Open AccessCloning, expression, purification and preliminary crystallographic analysis of the short‐chain dehydrogenase enzymes WbmF, WbmG and WbmH from Bordetella bronchiseptica
Author(s) -
Harmer Nicholas J.,
King Jerry D.,
Palmer Colin M.,
Preston Andrew,
Maskell Duncan J.,
Blundell Tom L.
Publication year - 2007
Publication title -
acta crystallographica section f
Language(s) - English
Resource type - Journals
ISSN - 1744-3091
DOI - 10.1107/s174430910703477x
Subject(s) - cofactor , crystallization , dehydrogenase , enzyme , escherichia coli , nucleotide , bordetella , bordetella bronchiseptica , chemistry , molecular replacement , biochemistry , crystallography , stereochemistry , substrate (aquarium) , biology , bacteria , gene , organic chemistry , genetics , ecology , bordetella pertussis
The short‐chain dehydrogenase enzymes WbmF, WbmG and WbmH from Bordetella bronchiseptica were cloned into Escherichia coli expression vectors, overexpressed and purified to homogeneity.

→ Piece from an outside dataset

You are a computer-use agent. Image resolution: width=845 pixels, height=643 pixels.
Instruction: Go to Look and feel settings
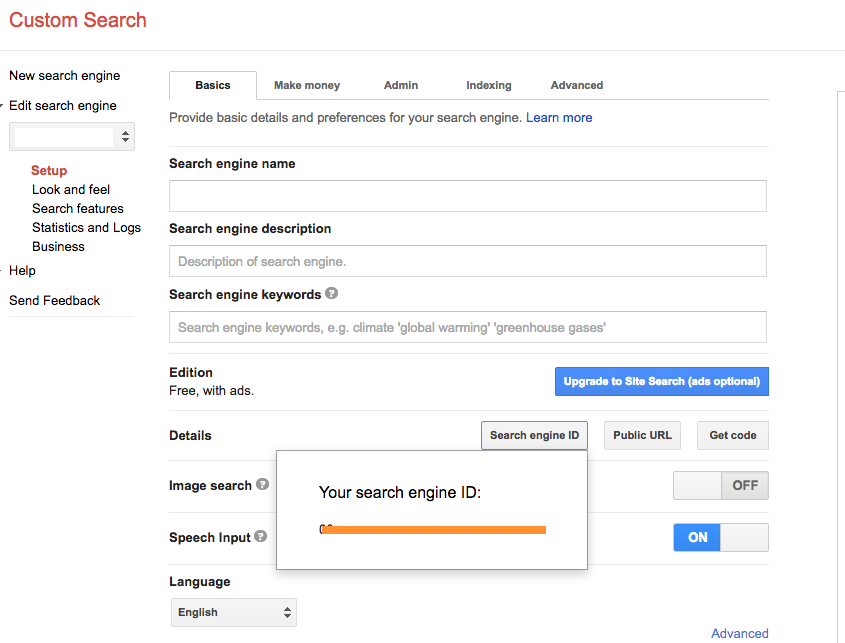pyautogui.click(x=70, y=189)
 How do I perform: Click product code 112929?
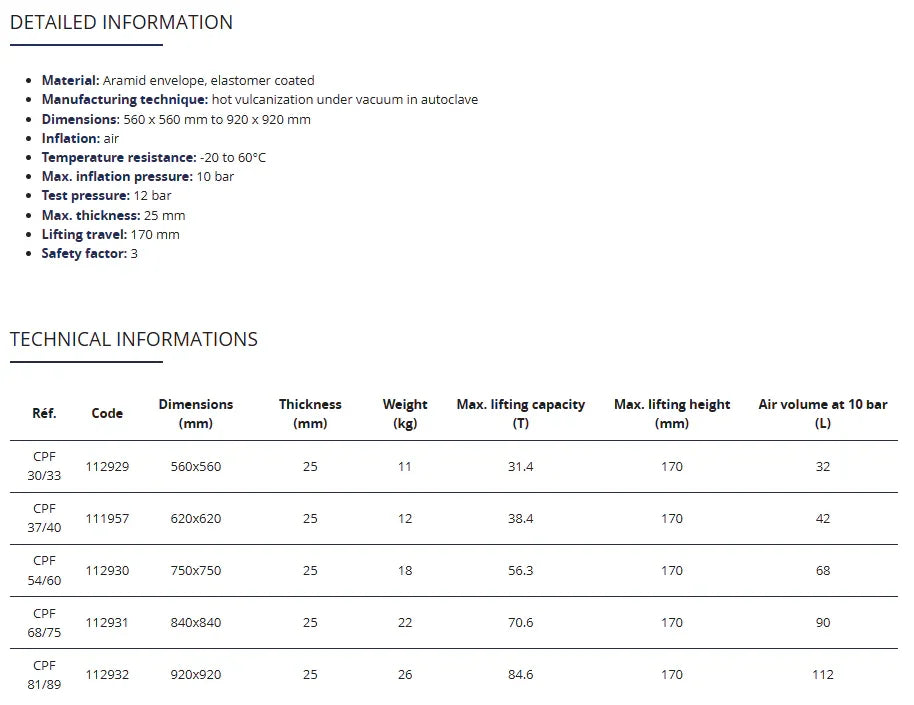pos(107,466)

Crystals of all three wild‐type enzymes were obtained using vapour‐diffusion crystallization with high‐molecular‐weight PEGs as a primary precipitant at alkaline pH. Some of the crystallization conditions permitted the soaking of crystals with cofactors and nucleotides or nucleotide sugars, which are possible substrate compounds, and further conditions provided co‐complexes of two of the proteins with these compounds. The crystals diffracted to resolutions of between 1.50 and 2.40 Å at synchrotron X‐ray sources. The synchrotron data obtained were sufficient to determine eight structures of the three enzymes in complex with a variety of cofactors and substrate molecules.